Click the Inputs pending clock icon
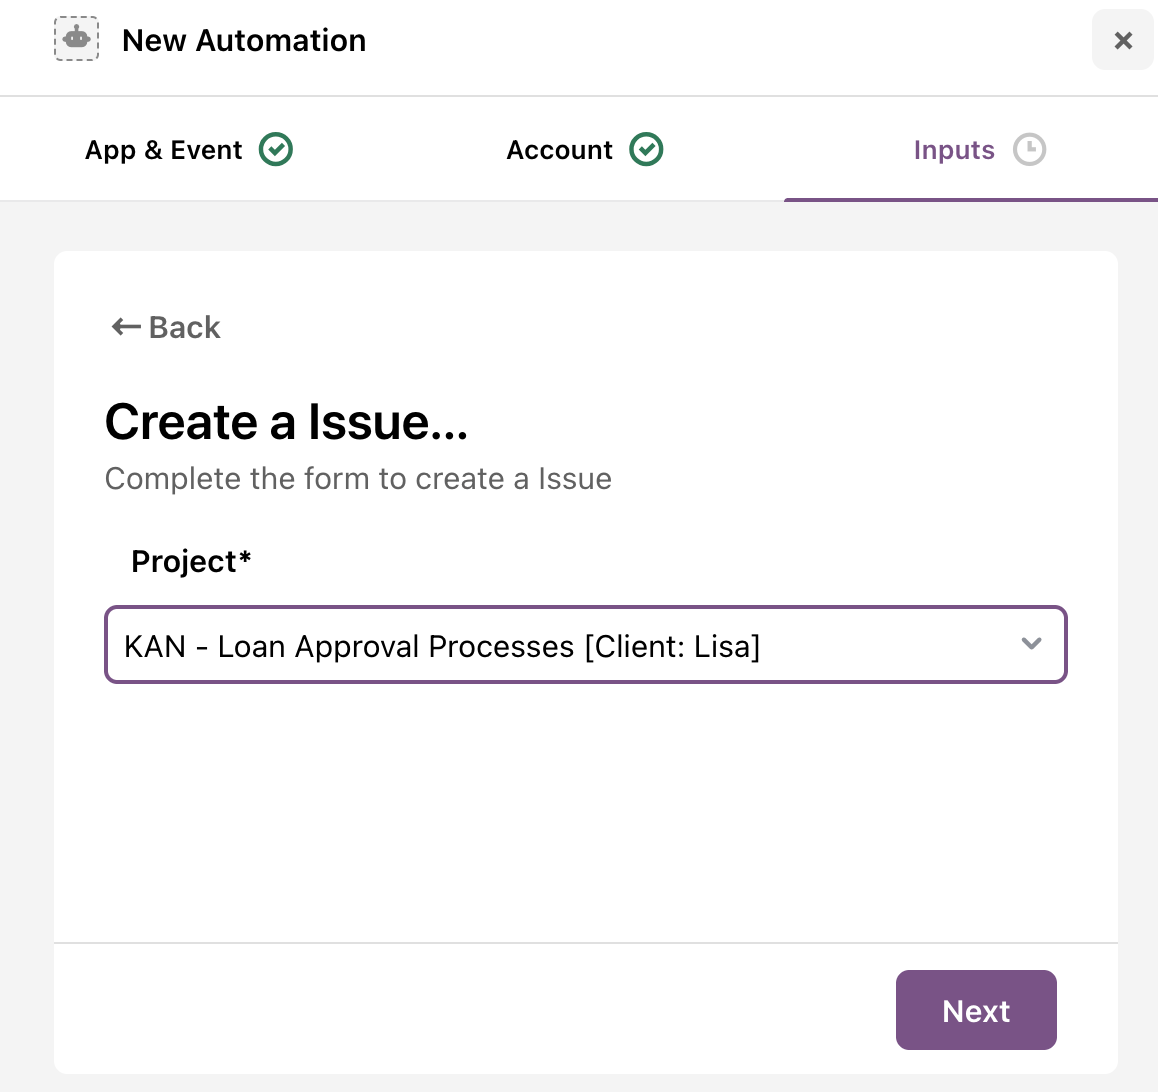(1029, 150)
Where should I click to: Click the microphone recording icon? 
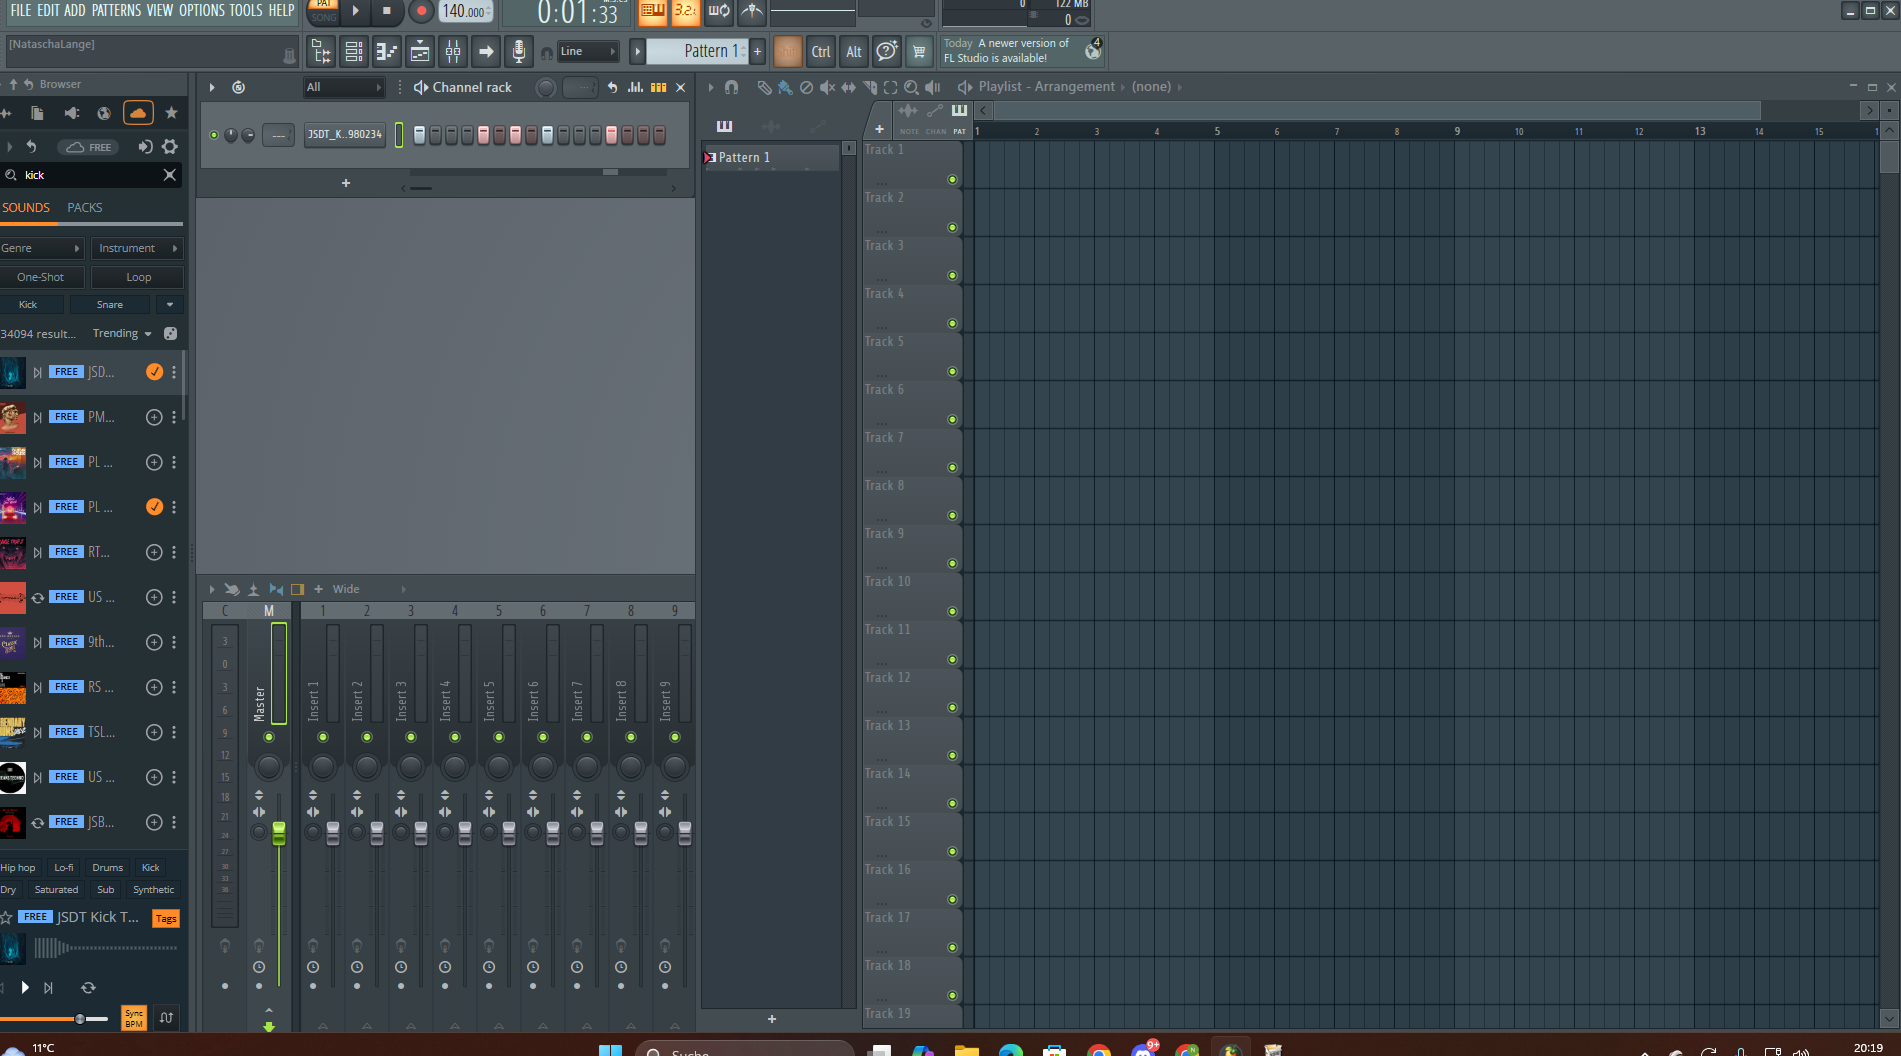(x=518, y=51)
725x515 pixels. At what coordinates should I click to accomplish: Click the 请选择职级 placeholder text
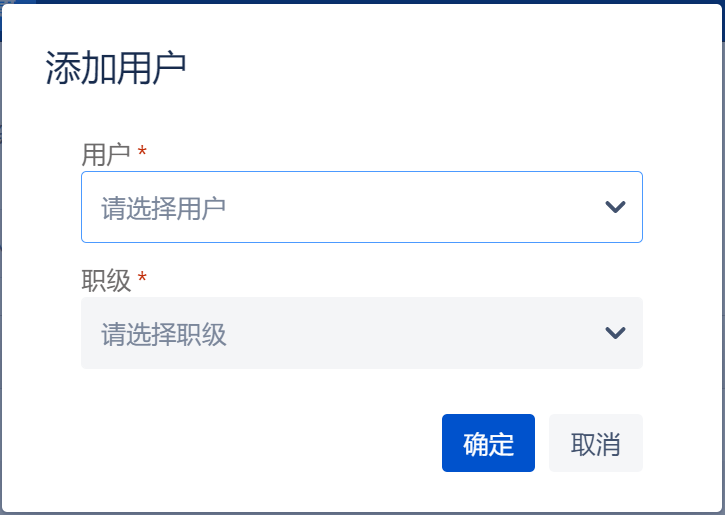164,334
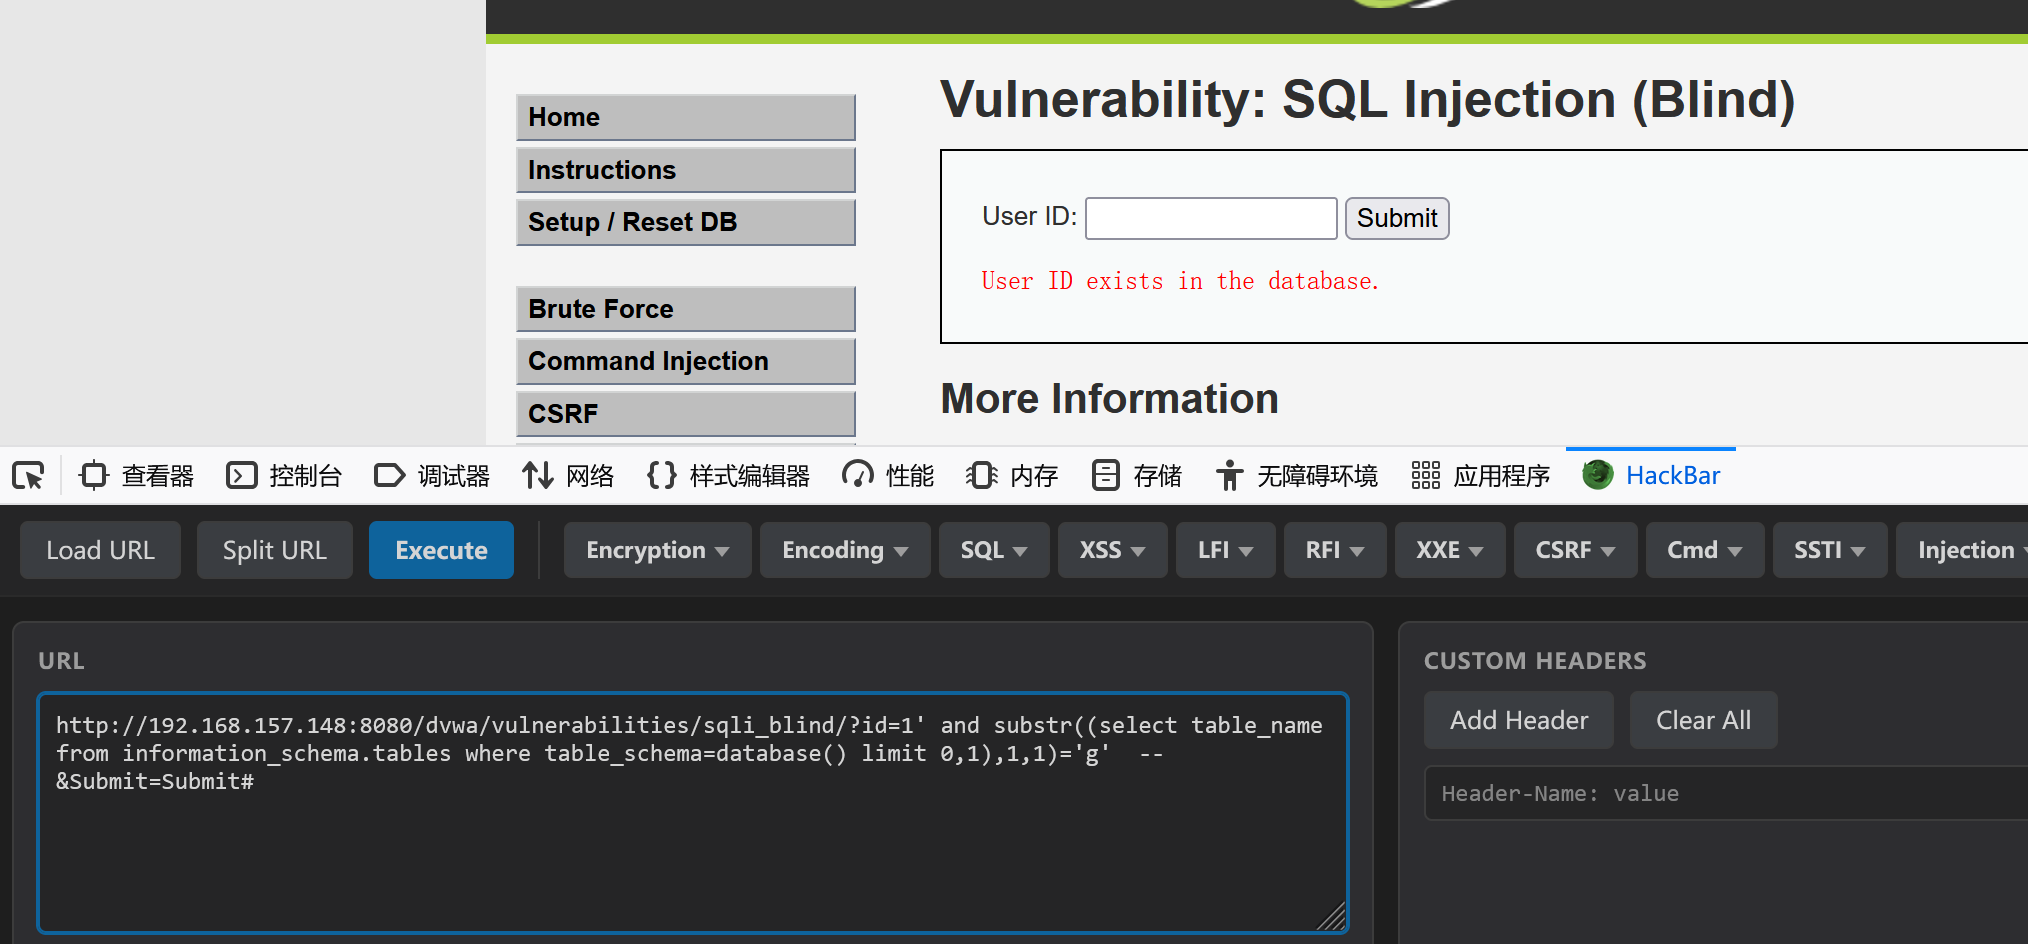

━━━━━━━━━━━━━━━━━━━━

### What the task requires
Once the line with "725x515 pixels. At" is found, output it and every line after it through the end of the listing, exactly, without pictures.

### Exercise answer
725x515 pixels. At what coordinates should I click to accomplish: Click the 请选择职级 placeholder text
164,334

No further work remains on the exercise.